Mais préserver un mode de vie traditionnel à Ittoqqortoormiit, 350 habitants, est de plus en plus difficile.
La population doit faire face aux effets conjugués du réchauffement climatique -en Arctique les températures grimpent quatre fois plus vite que la moyenne mondiale- et de l'activité humaine même lointaine.
Le narval s'y fait de plus en plus rare. Le réchauffement des eaux réduisant son habitat et sa nourriture, des scientifiques demandent aujourd'hui d'interdire la chasse de cette espèce vulnérable.
La fragilisation de la banquise complique la traque des phoques lorsqu'ils viennent respirer à la surface au travers des trous qu'ils construisent dans la glace.
Les Anciens narraient des histoires de chasses fastes à la sortie du village. Désormais, il faut s'enfoncer au fin fond du fjord pour trouver une proie.
Tandis que la réduction des chutes de neige limite les déplacements en traîneau à chiens et la chasse au boeuf musqué l'hiver...
Rien ne pousse ici. Le village, l'un des plus isolés du monde, est habitué à vivre sans aide extérieure, son supermarché aux prix élevés n'est ravitaillé par cargo qu'une ou deux fois par an.
Avec la peau de phoque on fait des bottes, avec la fourrure de l'ours polaire des pantalons portés l'hiver par les chasseurs et lors des cérémonies religieuses.
Leur viande, comme le fameux muktuk à base de peau de narval, est un pan majeur de l'alimentation qui fournit les protéines nécessaires pour survivre aux longs mois de nuit polaire.
Ces difficultés ont conduit certains chasseurs -qui n'ont plus de marché pour vendre les peaux d'ours hors de l'île depuis un embargo de l'UE-, à se mettre à la pêche au flétan du Groenland, explique M. Danielsen l'ancien maire du village.

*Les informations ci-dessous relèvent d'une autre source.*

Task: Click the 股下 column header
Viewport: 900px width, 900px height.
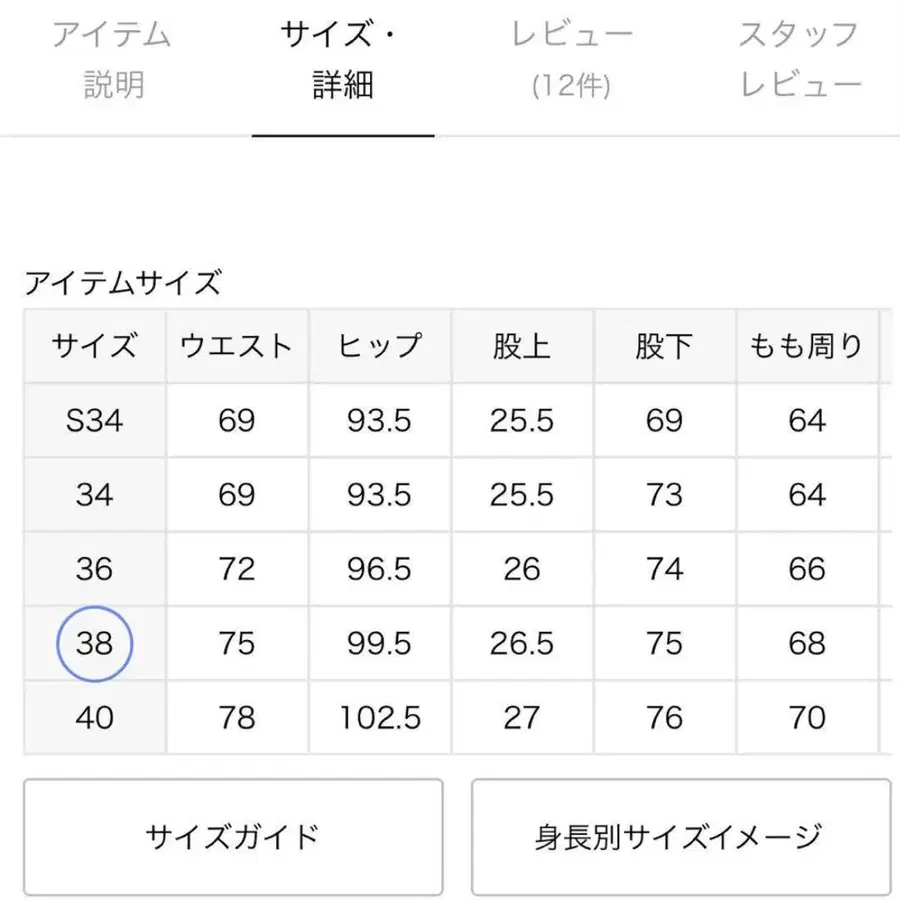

D'autres à se tourner vers le tourisme.
Les sentiers longtemps tranquilles sont désormais sillonnés par des groupes de croisiéristes qui prennent des selfies avec des peaux d'ours suspendues à l'extérieur des maisons ou des carcasses de phoque dans le port.
Ittoqqortoormiit et son emplacement improbable aux premières loges du changement climatique attirent des visiteurs désireux de découvrir une culture traditionnelle avant qu'elle ne disparaisse.
Pour arrondir les fins de mois, certains chasseurs proposent tours de traîneau, visites guidées ou navettes en bateau.
Une croisière peut coûter jusqu'à 20.000 euros par personne. Jusqu'ici, faute de structures d'accueil adaptées, la manne touristique profitait principalement aux entreprises étrangères. Mais dès janvier 2024, les autorités locales pourront prélever une taxe sur les croisiéristes.
Cela menace vraiment le mode de vie traditionnel, la chasse et la pêche, (...) qui sont le seul moyen de subsistance pour beaucoup.